Todo este asunto de las notas estructuradas destila la misma sabiduría cruel de la fábula del sapo y el escorpión. Después de una fuerte tormenta, un sapo consigue a un escorpión luchando por pasar a la otra orilla del río. “¿Podrías dejarme subir encima de ti para pasar el río?”. “Si te ayudo, vas a clavar en mi espalda tu aguijón y me causarás la muerte”. “¿Cómo crees? Si te mato yo también moriría en el intento”. En medio del río, el escorpión incumplió su promesa, clavando su espada venenosa en la espalda del sapo. “Lo siento… no pude evitarlo, es mi naturaleza”, dijo el escorpión, antes de que ambos se hundieran en las profundidades del río.

En este caso la historia es así: El gobierno decide establecer una especie de fondo de ahorro y ayuda al exterior sin ningún mecanismo de rendición de cuentas (FONDEN). Desde allí decide ayudar a los gobiernos “amigos” de Argentina, Bolivia y Ecuador, adquiriendo en condiciones ventajosas (para los demás) sus títulos de deuda. Una vez hecho esto, los gobiernos “amigos”, fieles a su naturaleza, empezaron a comportarse de una forma que hizo caer de forma abrupta el valor de esos mismos títulos que el gobierno venezolano “generosamente” había decidido comprarles. El caso de Ecuador es el más grave, toda vez que el Presidente Correa ha declarado que están estudiando la posibilidad de declarar ilegítima parte de la deuda en circulación. “Primero la vida que la deuda”.

Entonces el gobierno decide pasar de sapo a escorpión. Con la ayuda de los bancos de inversión internacionales, parte esos bonos en pedazos y los empaqueta en unas “notas estructuradas” que ofrece a la banca venezolana. El diferencial cambiario permite disfrazar las pérdidas causadas por los países “amigos”. El recién estrenado escorpión convence al sapo dándole la posibilidad de realizar una ganancia cambiaria inmediata y “sin riesgo”. SUDEBAN volteará la cabeza hacia el lado de la cancha en donde no está la pelota. La banca, con la ayuda de esos mismos bancos internacionales que habían estructurado las notas, procede a realizar una operación contable para “esconder” de sus balances esas tenencias de notas estructuradas (o de dólares).

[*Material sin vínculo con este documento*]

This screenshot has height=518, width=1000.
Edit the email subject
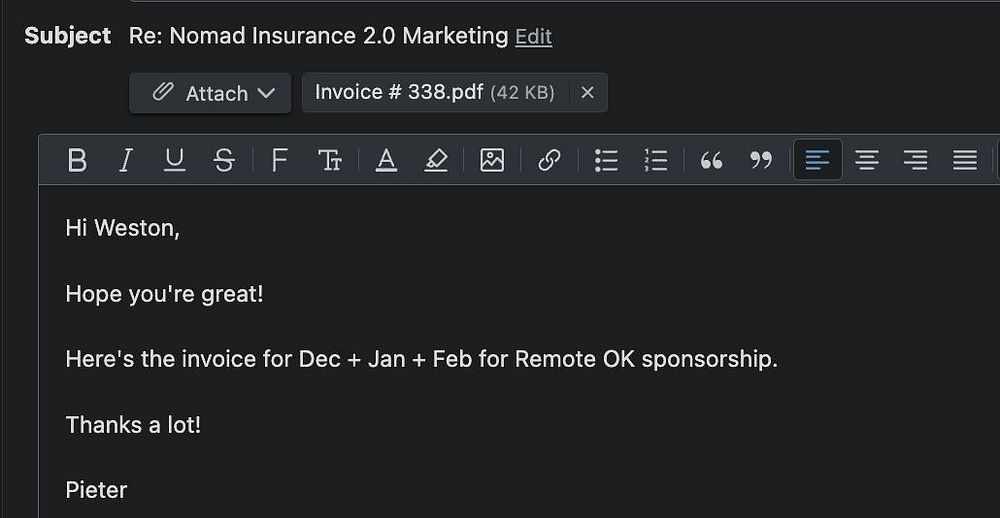pyautogui.click(x=533, y=37)
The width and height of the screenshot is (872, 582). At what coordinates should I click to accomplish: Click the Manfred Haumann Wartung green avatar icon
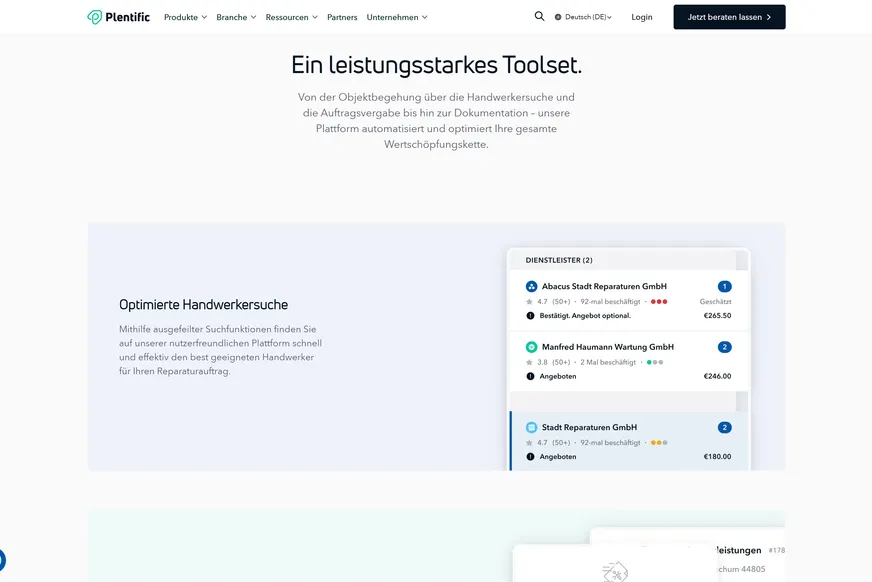[x=531, y=346]
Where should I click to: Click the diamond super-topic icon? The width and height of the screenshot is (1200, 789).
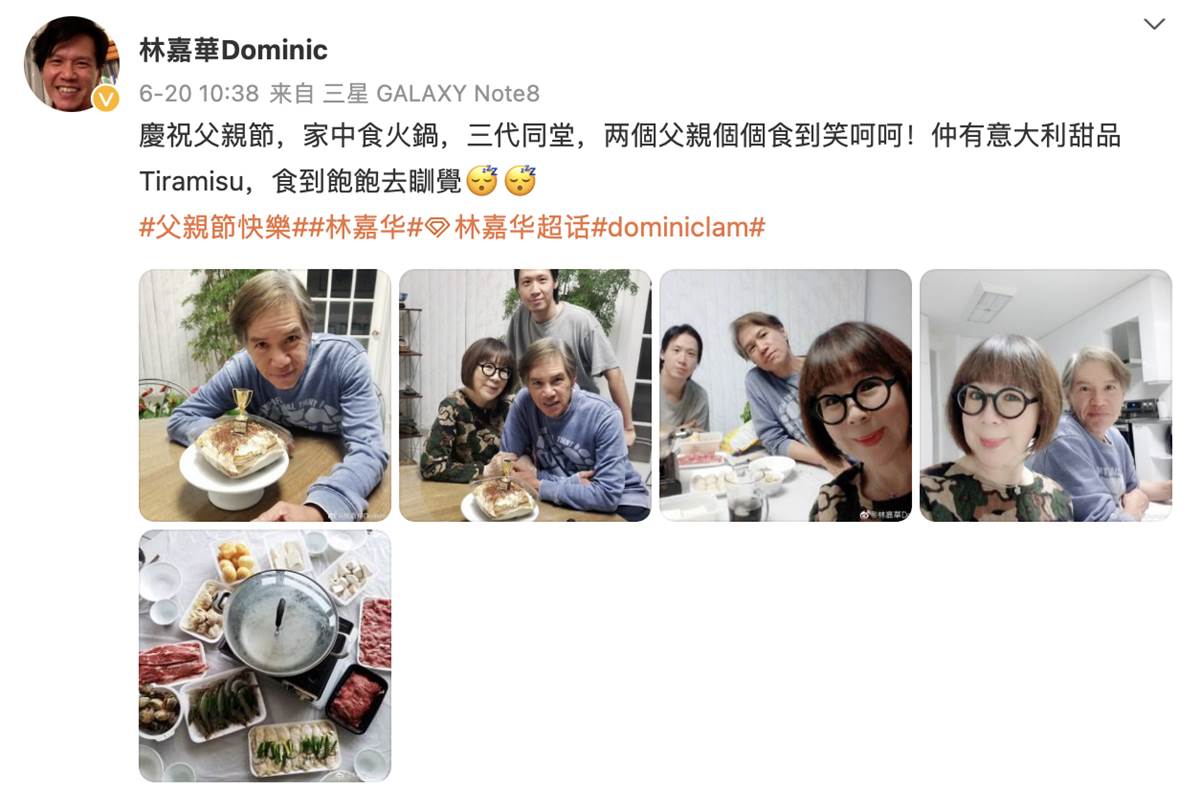point(436,228)
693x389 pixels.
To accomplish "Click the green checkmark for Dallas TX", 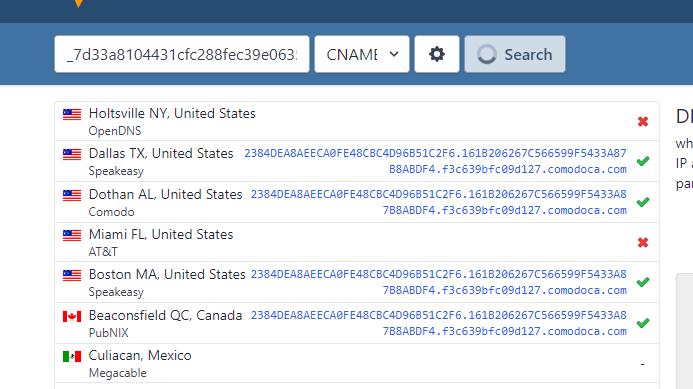I will [x=643, y=161].
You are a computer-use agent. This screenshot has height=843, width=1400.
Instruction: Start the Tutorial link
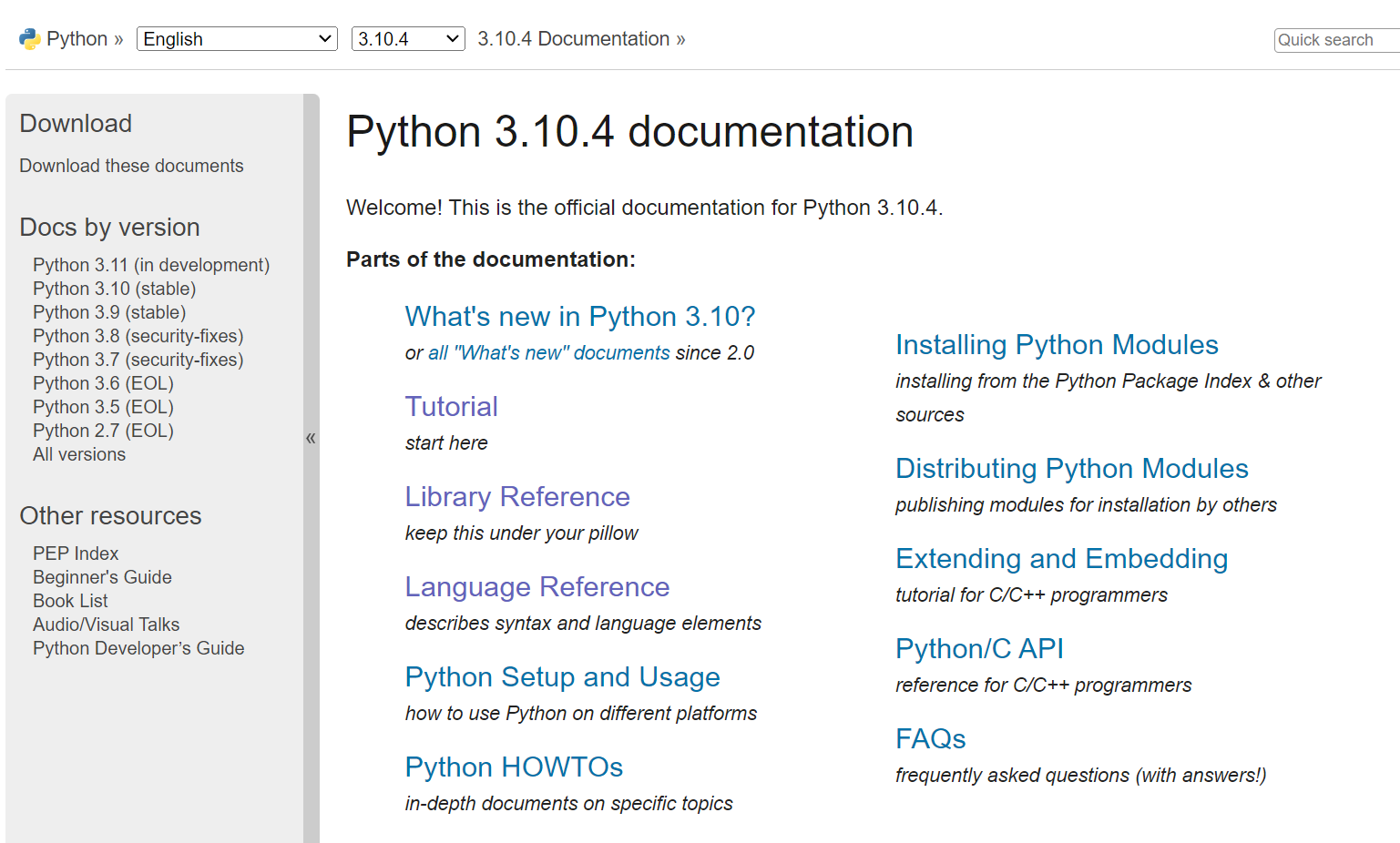[452, 407]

Ahora el gobierno, en su esfuerzo por seguir bajando el dólar paralelo (sin quemar sus propias tenencias de divisas), le ordena a la banca deshacer en noventa días el truco contable y liquidar las notas estructuradas (o los dólares que obtuvo a través de la venta). Hoy en día no sólo la cotización del dólar en el mercado paralelo es menor, también los bonos han seguido cayendo de precio. Así, el gobierno, fiel a su naturaleza, obliga a la banca a reconocer las pérdidas que le ha causado la operación de bonos que él mismo le propuso.

No termina allí. Uno piensa que el último sapo ha sido la banca. No es así. Resulta que los fondos con que algunos bancos se han hecho partícipes de toda esa especulación, lo que le permitió anotarse en aquella ganancia cambiaria inmediata y “sin riesgo”, son unos bolívares que provienen en 92% de los depositantes. Estos sí son los últimos sapos. Ahora bien, lo más curioso es que en la fábula original la naturaleza del propio escorpión también lo conduce a su propia muerte.